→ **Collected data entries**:
------------
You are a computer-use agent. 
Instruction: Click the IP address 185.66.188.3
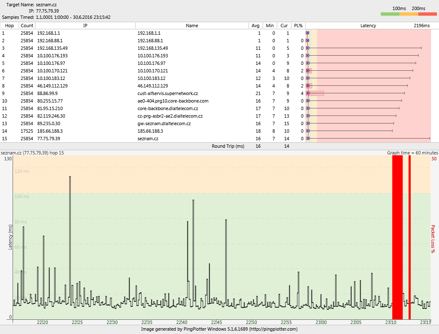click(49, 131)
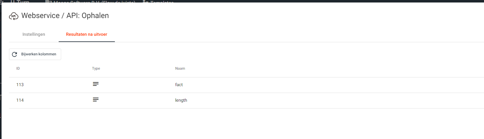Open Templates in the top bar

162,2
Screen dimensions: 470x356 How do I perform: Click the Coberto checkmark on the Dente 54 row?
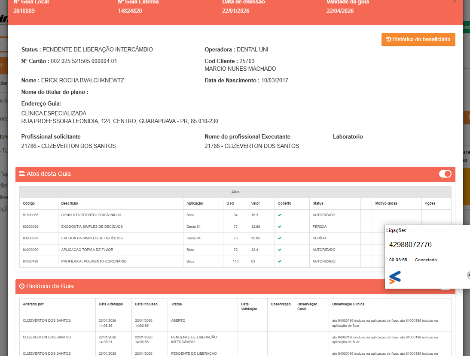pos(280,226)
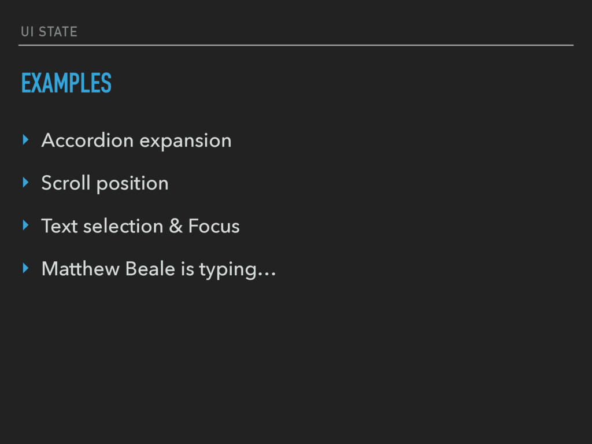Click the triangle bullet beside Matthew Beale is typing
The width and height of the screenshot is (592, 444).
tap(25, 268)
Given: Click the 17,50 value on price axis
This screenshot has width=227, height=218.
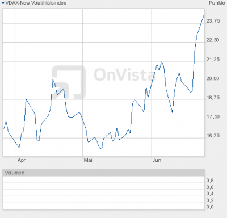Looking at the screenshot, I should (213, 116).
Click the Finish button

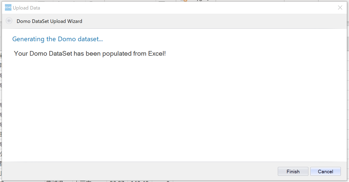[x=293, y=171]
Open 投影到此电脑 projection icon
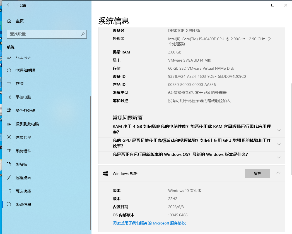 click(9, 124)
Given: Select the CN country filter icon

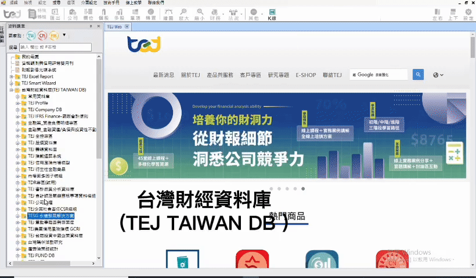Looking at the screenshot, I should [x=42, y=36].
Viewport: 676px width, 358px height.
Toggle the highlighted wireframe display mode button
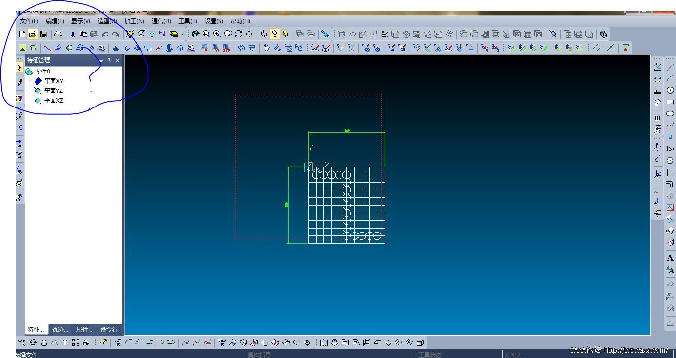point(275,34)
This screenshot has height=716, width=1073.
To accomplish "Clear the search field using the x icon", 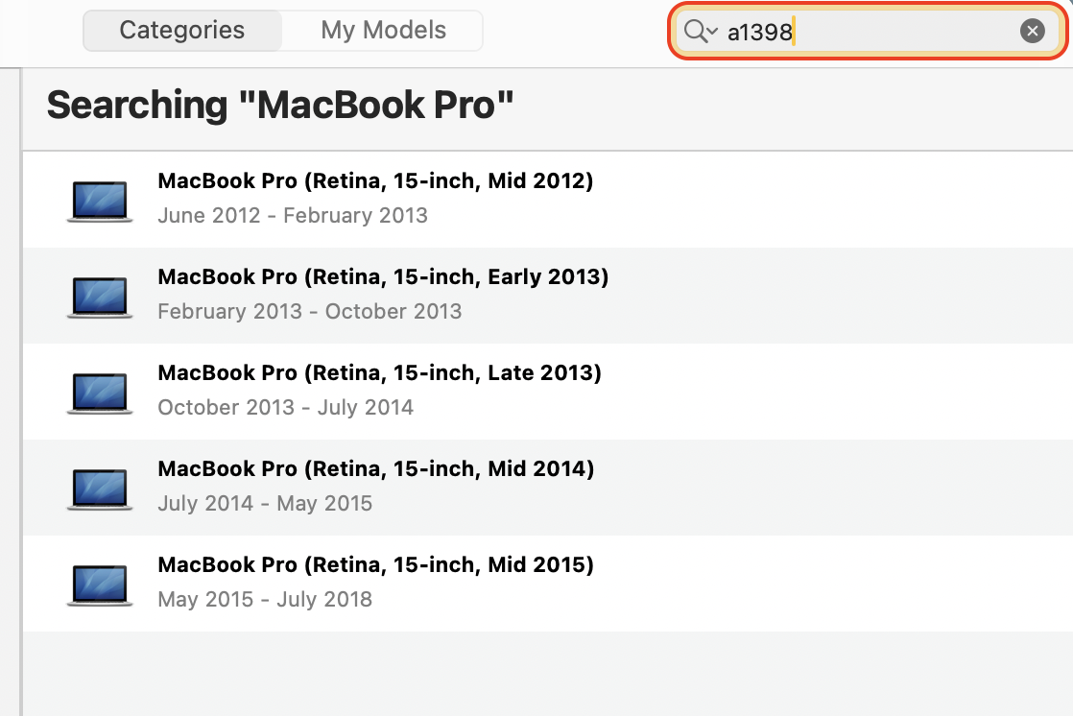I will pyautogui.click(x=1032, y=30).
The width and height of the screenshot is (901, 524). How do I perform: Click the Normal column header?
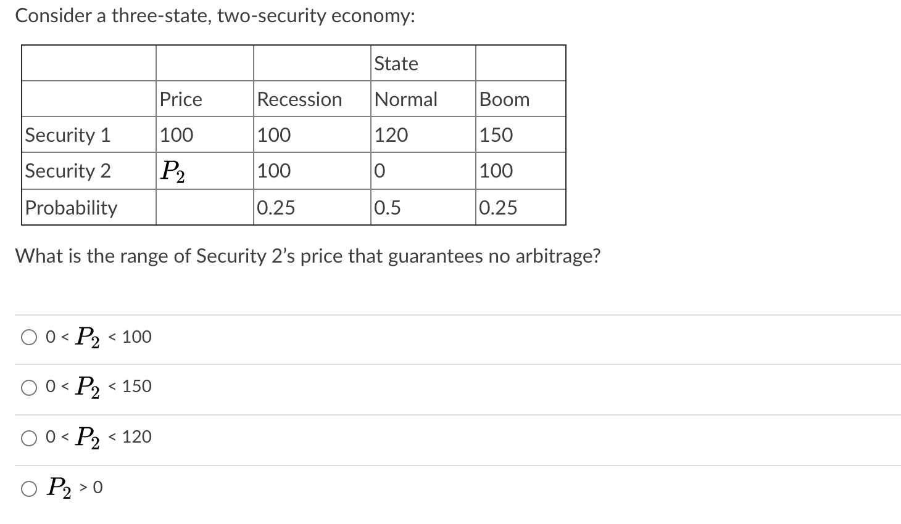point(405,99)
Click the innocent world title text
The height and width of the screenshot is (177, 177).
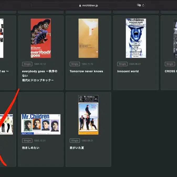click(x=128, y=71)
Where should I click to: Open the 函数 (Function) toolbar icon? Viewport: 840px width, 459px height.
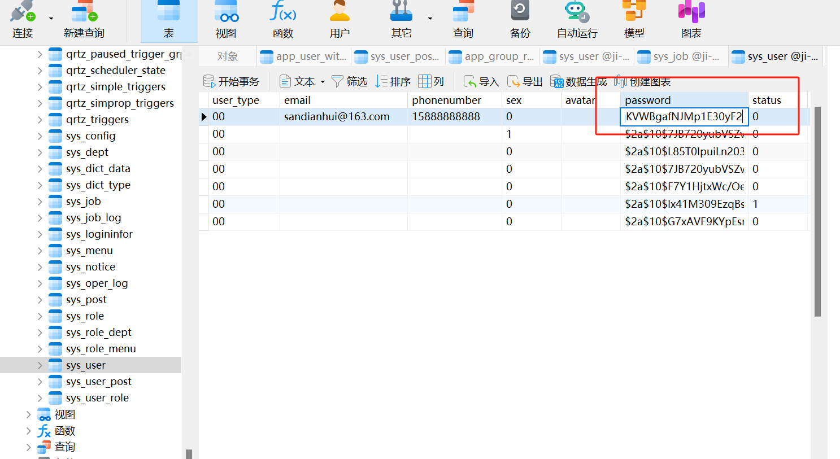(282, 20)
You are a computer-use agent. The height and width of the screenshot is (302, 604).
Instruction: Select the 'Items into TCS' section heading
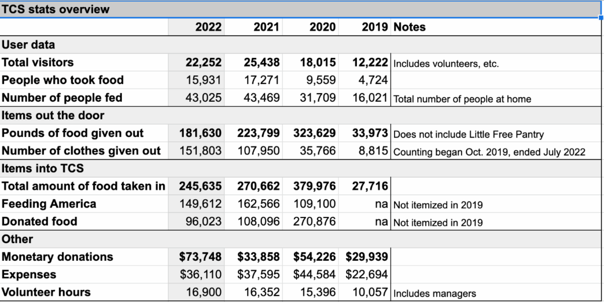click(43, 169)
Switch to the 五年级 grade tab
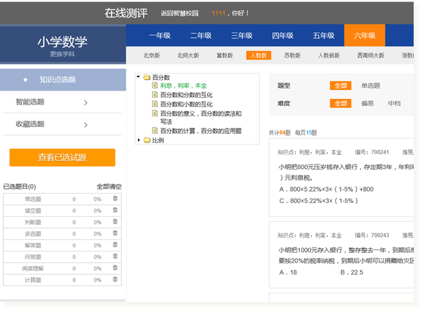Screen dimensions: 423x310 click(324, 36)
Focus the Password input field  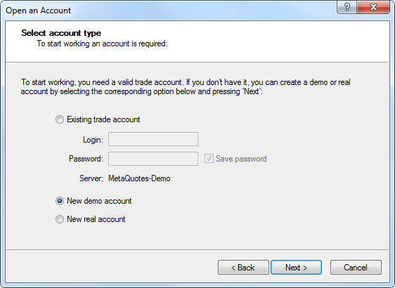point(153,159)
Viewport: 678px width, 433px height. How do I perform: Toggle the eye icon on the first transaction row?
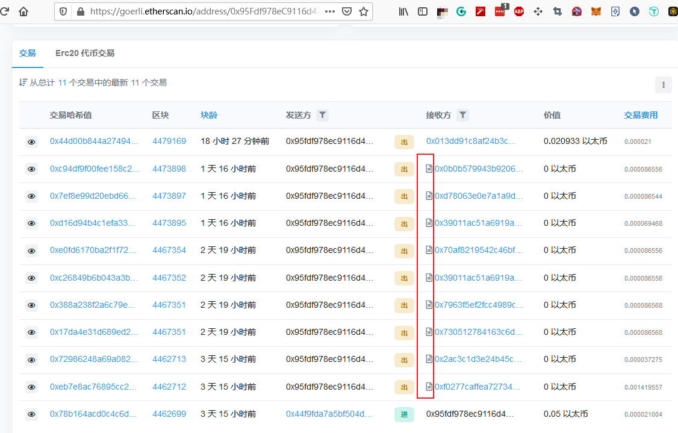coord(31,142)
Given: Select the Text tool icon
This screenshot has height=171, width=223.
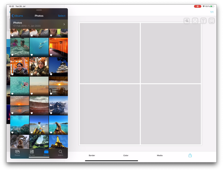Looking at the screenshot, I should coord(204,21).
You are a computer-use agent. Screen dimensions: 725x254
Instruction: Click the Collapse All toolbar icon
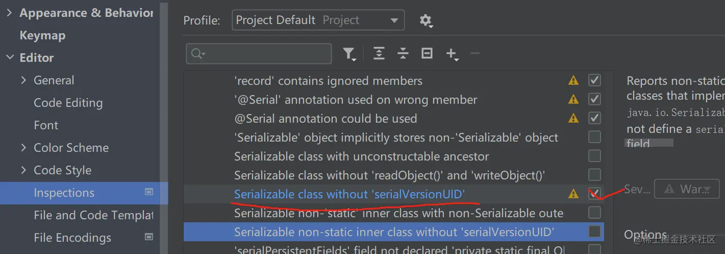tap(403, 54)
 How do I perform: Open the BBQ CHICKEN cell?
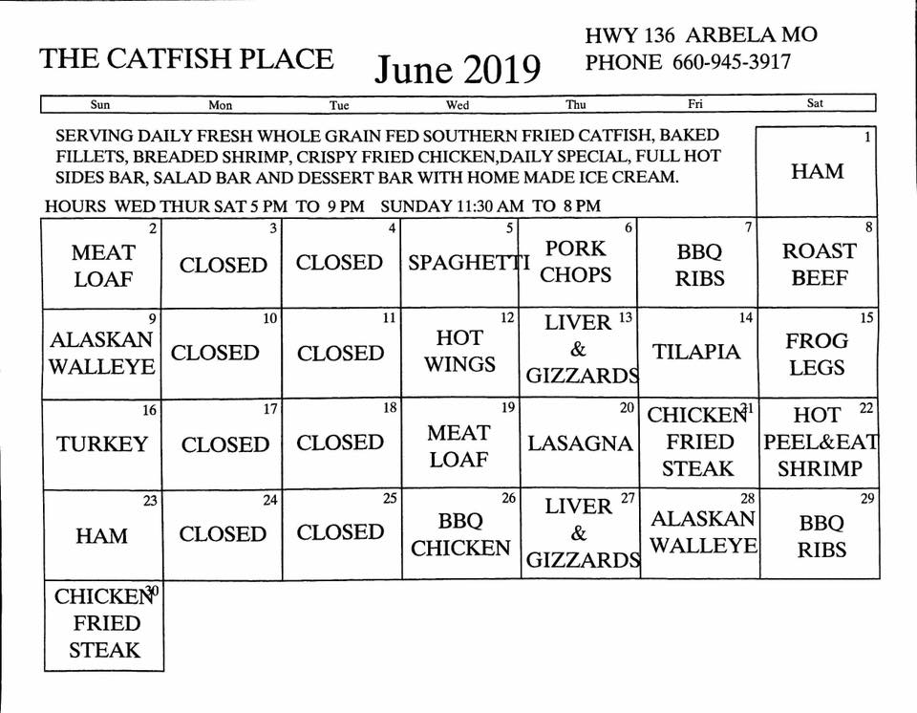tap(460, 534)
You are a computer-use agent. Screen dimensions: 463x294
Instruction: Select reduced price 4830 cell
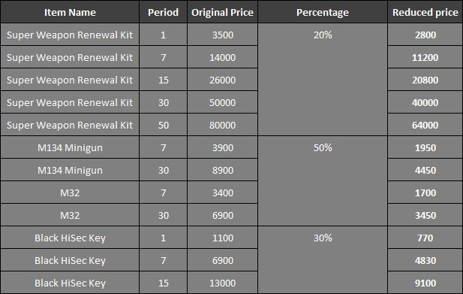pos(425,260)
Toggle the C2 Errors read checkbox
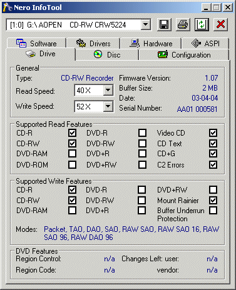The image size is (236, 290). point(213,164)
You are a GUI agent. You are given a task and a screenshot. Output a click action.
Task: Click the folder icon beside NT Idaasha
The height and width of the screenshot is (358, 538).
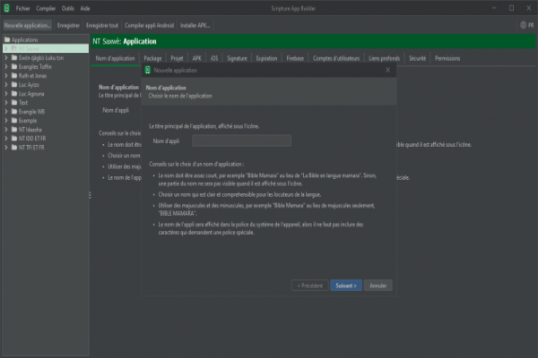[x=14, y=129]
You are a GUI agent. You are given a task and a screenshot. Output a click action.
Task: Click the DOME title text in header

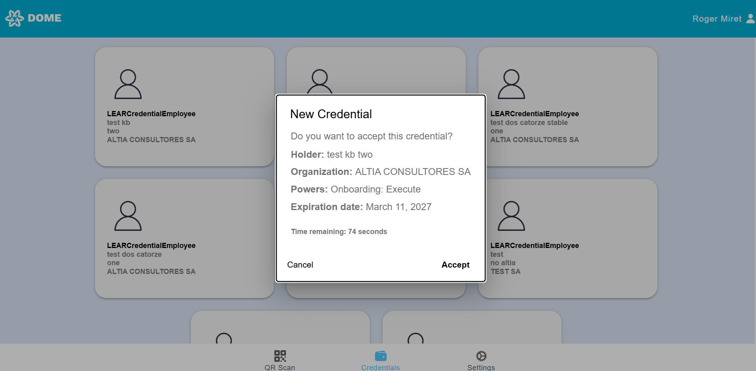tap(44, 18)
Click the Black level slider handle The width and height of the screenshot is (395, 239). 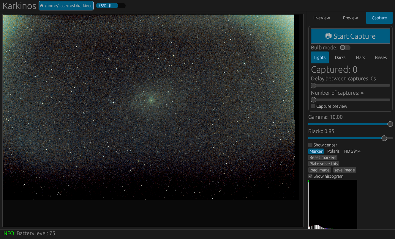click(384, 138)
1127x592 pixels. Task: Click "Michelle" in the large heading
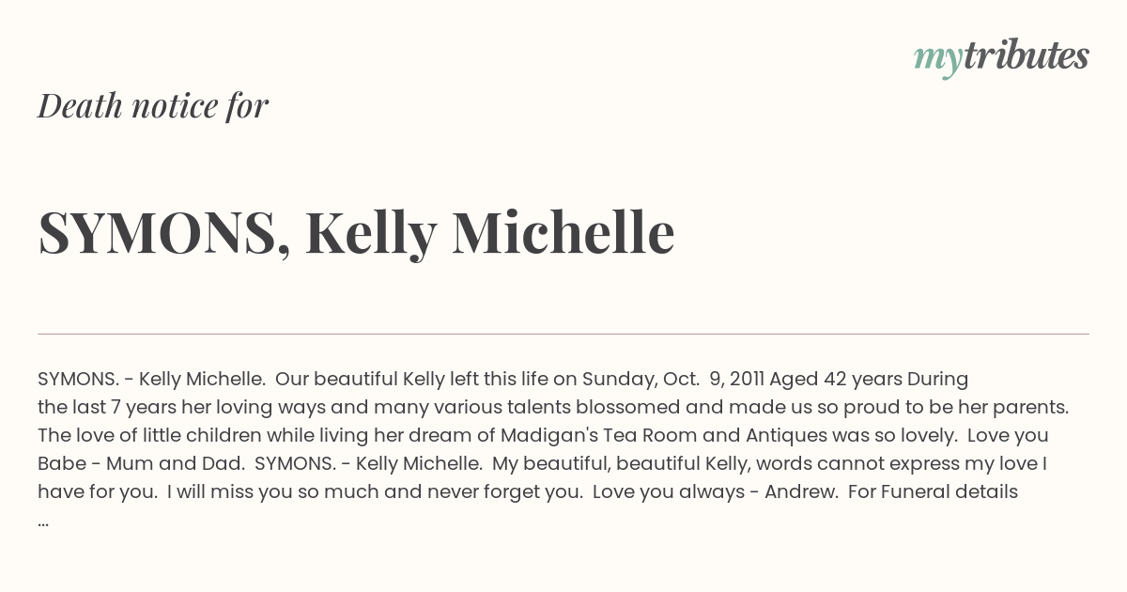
------------
→ **WORK INSTRUCTION**:
Go through the entries and filter for lines holding the word "agent"; copy each match.

→ **FINISHED TASK**:
You are a computer-use agent. 
You are a computer-use agent. The height and width of the screenshot is (302, 604).
You are a computer-use agent. Screen dimensions: 725x254
You are a computer-use agent. Screen dimensions: 463x294
You are a GUI agent. You are given a task and a screenshot. Output a click action.
You are a GUI agent. You are given a task and a screenshot. Output a click action.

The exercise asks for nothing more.